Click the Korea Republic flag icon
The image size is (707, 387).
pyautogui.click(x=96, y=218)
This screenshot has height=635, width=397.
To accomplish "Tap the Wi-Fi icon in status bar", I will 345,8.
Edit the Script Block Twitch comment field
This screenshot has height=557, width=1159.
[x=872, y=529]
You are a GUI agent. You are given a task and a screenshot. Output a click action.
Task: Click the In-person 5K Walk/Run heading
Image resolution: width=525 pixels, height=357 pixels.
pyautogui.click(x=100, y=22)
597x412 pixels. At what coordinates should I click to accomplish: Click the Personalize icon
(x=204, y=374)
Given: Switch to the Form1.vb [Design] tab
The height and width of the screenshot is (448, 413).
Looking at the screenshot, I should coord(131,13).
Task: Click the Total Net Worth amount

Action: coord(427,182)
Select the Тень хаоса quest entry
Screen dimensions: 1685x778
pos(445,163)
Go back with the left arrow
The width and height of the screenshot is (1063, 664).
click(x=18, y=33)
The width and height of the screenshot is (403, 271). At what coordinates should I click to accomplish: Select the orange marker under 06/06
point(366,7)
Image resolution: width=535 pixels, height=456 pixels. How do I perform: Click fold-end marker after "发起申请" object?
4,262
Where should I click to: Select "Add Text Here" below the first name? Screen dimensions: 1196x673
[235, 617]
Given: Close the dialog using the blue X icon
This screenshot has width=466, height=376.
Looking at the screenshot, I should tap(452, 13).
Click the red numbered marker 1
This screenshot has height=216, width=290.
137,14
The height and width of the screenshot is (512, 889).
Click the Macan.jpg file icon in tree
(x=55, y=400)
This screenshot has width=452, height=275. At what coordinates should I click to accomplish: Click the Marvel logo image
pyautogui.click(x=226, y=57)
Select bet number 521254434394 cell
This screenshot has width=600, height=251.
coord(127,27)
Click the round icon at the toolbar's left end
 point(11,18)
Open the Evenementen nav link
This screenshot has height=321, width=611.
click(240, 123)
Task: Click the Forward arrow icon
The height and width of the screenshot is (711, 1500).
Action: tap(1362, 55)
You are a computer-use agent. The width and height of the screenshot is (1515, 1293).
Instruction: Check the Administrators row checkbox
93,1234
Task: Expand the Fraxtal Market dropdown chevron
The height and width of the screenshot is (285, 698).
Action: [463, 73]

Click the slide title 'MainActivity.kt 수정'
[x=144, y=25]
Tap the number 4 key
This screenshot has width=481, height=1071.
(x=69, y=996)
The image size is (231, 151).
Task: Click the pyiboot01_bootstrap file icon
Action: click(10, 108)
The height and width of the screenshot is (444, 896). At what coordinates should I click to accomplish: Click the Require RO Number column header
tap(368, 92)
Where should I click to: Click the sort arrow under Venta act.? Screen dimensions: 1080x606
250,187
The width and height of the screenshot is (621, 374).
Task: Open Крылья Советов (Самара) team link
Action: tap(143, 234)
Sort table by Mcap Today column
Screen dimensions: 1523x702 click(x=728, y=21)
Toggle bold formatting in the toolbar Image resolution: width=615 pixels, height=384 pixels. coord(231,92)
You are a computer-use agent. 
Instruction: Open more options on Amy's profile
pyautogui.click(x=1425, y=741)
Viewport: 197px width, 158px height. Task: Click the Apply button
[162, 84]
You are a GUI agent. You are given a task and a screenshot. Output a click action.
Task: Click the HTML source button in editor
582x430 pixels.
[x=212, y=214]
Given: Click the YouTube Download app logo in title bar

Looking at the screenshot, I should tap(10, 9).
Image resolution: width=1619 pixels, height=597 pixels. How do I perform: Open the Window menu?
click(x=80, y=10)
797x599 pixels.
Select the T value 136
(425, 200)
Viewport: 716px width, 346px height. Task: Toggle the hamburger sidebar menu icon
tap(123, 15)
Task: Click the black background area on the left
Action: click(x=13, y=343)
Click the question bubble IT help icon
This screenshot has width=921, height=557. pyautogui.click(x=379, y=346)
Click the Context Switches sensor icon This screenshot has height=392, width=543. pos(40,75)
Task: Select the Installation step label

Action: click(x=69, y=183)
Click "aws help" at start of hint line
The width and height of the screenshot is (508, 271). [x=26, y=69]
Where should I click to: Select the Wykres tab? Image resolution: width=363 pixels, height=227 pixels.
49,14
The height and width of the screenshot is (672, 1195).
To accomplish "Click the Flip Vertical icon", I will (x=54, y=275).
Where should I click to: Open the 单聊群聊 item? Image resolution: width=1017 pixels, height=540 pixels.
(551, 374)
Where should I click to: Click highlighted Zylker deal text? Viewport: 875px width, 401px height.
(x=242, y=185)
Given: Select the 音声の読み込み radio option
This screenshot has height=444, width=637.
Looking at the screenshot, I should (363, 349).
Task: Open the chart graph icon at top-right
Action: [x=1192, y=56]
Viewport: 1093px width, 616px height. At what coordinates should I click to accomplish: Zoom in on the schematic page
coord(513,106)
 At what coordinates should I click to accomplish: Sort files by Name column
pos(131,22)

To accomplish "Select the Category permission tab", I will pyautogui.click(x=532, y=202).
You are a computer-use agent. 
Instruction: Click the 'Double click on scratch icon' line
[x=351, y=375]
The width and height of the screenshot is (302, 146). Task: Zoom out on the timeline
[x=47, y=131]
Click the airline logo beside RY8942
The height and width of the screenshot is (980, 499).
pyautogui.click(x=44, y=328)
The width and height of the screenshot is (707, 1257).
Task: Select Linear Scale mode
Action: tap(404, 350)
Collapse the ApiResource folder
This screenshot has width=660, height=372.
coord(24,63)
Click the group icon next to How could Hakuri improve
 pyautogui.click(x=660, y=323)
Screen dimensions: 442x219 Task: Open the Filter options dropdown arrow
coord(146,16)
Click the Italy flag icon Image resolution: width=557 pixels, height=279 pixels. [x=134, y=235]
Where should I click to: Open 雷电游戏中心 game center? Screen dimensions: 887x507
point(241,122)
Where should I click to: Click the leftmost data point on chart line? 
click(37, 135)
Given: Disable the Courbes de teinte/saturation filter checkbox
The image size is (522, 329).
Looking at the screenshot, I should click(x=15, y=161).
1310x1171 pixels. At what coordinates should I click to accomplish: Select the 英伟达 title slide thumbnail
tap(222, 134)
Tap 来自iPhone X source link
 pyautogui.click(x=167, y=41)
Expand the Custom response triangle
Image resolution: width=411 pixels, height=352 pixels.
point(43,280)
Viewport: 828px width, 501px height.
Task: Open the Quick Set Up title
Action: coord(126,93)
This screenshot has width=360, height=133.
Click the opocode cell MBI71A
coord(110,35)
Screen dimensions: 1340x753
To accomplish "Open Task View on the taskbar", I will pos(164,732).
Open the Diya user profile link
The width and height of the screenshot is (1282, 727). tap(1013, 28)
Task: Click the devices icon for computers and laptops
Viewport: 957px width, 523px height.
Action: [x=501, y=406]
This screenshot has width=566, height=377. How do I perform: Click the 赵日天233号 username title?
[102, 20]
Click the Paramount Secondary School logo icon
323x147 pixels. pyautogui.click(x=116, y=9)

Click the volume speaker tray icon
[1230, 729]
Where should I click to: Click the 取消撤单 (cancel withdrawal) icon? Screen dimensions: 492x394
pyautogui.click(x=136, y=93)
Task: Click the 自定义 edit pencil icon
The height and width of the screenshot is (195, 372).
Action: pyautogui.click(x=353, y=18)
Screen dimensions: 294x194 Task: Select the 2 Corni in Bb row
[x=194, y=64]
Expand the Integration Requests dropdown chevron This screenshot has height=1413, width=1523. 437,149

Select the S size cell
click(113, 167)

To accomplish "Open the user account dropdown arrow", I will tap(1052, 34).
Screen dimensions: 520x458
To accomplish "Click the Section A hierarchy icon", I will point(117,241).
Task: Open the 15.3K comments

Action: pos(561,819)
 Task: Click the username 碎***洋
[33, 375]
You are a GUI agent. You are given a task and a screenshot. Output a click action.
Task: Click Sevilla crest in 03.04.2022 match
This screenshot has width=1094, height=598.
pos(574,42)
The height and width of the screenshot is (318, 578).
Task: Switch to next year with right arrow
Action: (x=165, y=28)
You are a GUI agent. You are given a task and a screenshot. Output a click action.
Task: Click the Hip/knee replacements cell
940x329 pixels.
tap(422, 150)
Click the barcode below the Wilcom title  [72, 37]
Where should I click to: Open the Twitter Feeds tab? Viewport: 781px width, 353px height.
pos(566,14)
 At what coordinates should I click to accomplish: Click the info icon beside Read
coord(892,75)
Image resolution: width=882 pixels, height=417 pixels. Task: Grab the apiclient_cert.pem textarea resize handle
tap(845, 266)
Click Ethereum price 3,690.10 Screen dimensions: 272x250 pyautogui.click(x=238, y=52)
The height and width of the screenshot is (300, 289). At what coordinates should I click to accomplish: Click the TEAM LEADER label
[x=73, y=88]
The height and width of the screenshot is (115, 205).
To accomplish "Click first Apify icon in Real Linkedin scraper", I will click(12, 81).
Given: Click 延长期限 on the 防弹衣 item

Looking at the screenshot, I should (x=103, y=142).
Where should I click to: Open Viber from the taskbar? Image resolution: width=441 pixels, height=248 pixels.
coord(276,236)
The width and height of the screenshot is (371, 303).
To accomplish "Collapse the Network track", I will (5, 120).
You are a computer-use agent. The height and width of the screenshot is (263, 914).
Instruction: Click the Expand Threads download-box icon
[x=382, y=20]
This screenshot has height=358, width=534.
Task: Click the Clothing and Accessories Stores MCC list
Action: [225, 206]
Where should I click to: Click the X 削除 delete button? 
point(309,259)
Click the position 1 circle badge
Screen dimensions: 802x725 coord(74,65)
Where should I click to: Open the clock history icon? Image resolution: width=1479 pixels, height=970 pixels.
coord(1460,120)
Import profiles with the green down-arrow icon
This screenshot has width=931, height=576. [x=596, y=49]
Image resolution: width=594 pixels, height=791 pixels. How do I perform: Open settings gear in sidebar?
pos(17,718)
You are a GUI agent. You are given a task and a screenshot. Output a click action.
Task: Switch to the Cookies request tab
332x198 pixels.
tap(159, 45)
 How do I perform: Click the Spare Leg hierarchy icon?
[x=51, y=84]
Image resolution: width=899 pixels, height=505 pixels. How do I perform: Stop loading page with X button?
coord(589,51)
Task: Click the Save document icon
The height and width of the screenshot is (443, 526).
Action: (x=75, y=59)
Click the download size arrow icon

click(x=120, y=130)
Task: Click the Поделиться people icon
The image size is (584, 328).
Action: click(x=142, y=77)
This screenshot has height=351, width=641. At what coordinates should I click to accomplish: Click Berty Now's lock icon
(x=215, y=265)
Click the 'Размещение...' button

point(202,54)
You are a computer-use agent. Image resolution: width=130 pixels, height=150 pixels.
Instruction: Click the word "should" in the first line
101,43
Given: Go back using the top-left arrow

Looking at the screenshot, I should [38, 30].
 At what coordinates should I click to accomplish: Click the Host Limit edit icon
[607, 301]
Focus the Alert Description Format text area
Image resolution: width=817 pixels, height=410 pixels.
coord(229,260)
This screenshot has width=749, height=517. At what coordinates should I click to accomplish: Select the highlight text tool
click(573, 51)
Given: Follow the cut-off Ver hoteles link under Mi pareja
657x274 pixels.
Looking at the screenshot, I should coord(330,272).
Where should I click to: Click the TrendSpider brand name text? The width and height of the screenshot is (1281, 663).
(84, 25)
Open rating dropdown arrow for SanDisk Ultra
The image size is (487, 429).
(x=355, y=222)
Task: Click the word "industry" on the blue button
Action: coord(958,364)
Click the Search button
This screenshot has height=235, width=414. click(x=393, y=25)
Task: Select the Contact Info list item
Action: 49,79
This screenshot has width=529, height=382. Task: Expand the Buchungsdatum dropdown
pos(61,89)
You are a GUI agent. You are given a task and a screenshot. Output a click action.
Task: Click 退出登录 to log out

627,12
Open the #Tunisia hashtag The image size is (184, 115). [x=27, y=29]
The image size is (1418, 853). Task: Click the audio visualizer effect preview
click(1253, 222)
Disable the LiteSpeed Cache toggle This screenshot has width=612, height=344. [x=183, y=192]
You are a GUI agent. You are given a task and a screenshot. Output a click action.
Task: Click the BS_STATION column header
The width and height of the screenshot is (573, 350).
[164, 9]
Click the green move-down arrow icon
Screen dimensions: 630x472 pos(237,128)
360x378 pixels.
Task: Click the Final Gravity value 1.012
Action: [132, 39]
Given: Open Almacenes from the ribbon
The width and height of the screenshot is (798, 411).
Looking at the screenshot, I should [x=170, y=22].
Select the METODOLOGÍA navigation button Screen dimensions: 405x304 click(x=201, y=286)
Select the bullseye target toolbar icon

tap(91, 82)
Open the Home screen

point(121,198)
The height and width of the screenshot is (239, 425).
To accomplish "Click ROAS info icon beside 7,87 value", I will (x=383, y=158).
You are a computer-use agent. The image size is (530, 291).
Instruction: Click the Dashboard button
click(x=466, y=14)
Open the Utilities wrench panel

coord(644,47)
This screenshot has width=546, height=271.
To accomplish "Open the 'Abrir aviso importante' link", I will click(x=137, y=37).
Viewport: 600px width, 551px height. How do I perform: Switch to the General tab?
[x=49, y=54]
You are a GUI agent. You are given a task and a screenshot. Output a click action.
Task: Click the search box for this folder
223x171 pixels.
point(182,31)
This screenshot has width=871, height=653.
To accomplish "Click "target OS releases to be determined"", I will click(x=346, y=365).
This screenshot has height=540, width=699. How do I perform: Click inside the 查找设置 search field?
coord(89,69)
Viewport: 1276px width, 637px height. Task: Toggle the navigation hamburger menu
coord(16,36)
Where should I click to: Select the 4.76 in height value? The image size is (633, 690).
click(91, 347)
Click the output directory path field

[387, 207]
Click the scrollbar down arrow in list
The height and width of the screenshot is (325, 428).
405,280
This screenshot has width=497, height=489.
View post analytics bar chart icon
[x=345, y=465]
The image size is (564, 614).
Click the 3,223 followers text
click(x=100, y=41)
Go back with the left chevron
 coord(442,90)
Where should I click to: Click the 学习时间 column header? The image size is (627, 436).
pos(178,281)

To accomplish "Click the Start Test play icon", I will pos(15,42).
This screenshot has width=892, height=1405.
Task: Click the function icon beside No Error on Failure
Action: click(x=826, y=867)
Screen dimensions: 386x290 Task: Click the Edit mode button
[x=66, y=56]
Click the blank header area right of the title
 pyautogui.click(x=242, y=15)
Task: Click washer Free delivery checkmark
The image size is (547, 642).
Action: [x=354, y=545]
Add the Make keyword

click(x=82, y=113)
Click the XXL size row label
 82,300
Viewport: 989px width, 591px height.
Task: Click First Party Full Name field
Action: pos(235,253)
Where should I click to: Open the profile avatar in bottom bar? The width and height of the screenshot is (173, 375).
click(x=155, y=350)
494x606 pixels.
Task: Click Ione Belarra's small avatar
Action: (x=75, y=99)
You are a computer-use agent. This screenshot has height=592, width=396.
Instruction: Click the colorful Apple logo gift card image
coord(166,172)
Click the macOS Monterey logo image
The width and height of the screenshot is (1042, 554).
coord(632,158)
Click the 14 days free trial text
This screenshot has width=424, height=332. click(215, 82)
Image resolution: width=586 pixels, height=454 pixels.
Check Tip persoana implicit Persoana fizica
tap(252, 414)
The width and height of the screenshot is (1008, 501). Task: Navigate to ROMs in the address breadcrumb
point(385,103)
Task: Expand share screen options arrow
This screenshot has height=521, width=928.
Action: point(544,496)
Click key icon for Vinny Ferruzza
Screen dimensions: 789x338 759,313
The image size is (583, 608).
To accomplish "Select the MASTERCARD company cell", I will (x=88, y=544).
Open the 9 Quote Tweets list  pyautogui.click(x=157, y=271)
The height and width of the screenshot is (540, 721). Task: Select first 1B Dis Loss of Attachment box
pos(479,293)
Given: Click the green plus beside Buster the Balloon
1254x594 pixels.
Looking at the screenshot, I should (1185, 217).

#####

● **DESCRIPTION OF THE TASK**
From the entries above, tally the lines that contain the string "flag". Report the total and nothing more.

● **THE ANSWER**
2